Biologists, bureaucrats will rule over frog issue
To the Editor:
Re: Union Democrat article July 18 "McClintock sets frog hearing"
While backpacking in 2009, my family visited McCabe Lakes in Yosemite. Middle McCabe lake had fish killing nets strung across it, with no live fish anywhere to be seen. We ran into a gentleman who turned out to be the biologist in charge of restoring the frog habitat of this lake. He explained that trout of all varieties are not native to any Sierra lakes with waterfalls below them, and were only there because humans had planted them. He mentioned that more than 10,000 fish had been caught and killed in this lake as part of the restoration. He said that trout killed frogs. My own thinking is that the Sierras are fairly vertical as mountains go, with waterfalls below many lakes, making those lakes designate-able as critical habitat for frogs.
How would this practice apply to potentially one third of Tuolumne county (per article) that would be designated critical frog habitat?

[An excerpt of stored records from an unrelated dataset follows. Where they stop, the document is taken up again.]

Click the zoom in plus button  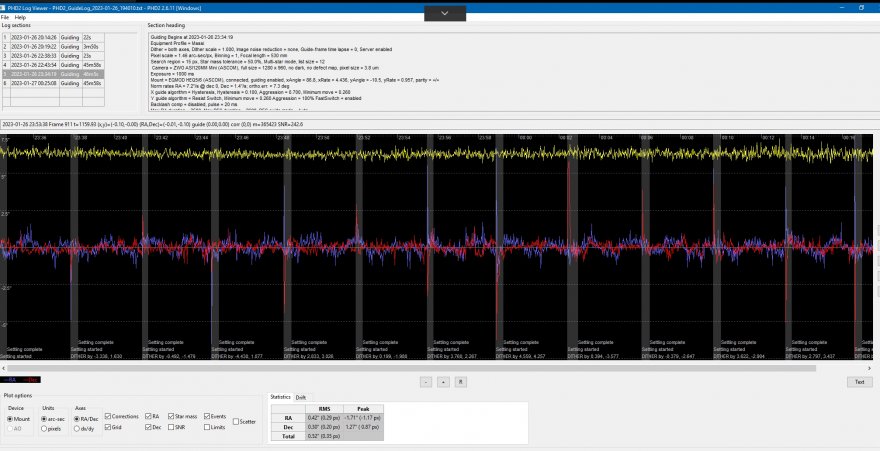pyautogui.click(x=442, y=382)
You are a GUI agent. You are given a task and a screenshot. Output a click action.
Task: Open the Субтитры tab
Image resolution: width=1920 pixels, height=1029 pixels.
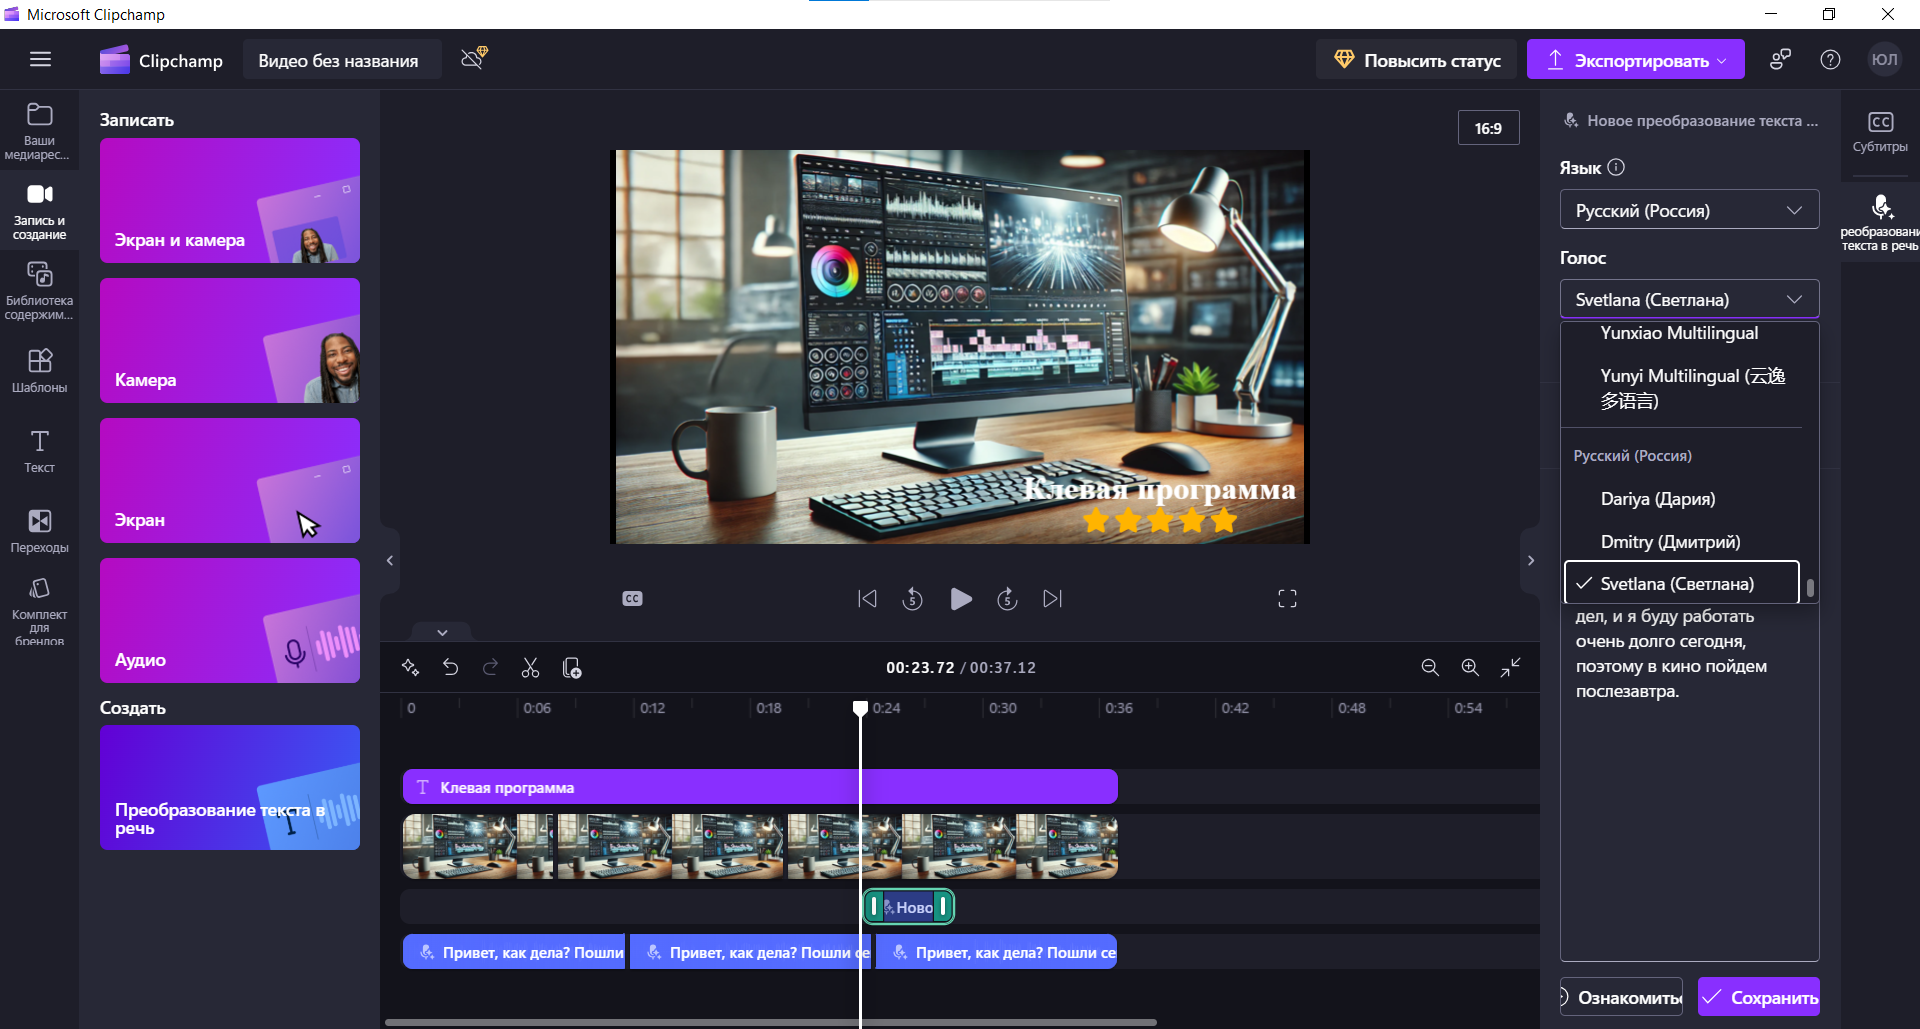pos(1880,131)

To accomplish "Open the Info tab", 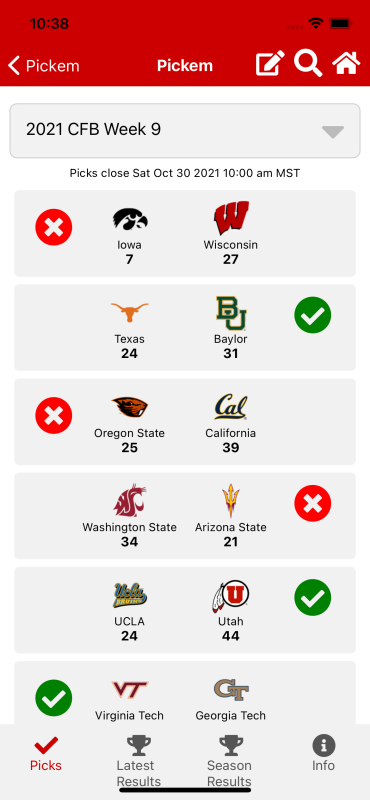I will click(324, 753).
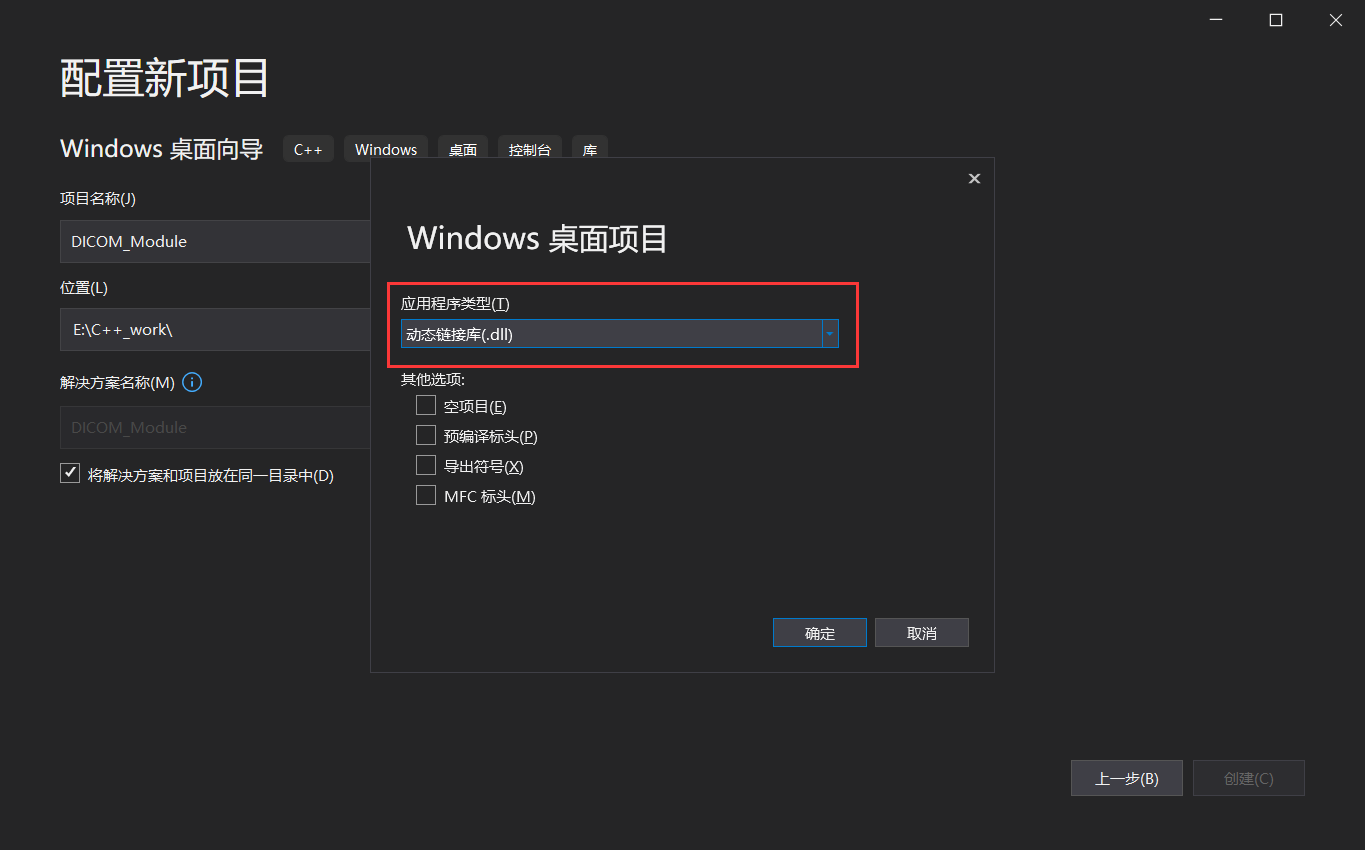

I don't know, but once this designation is in effect, biologists and bureaucrats will be in charge with no practical recourse for the public. The insane measures required for protection of the elderberry beetle are a clue to where these critical habitat designations can end up. The fight over the handmade stone and concrete dams in the Emigrant Wilderness is another example of how these issues can play out.
I have no love for the Western Mining Alliance which is opposing this, but the huge area affected makes this an onerous proposal. I plan on being at the meeting at the Sonora fairgrounds at 2 p.m., August 6.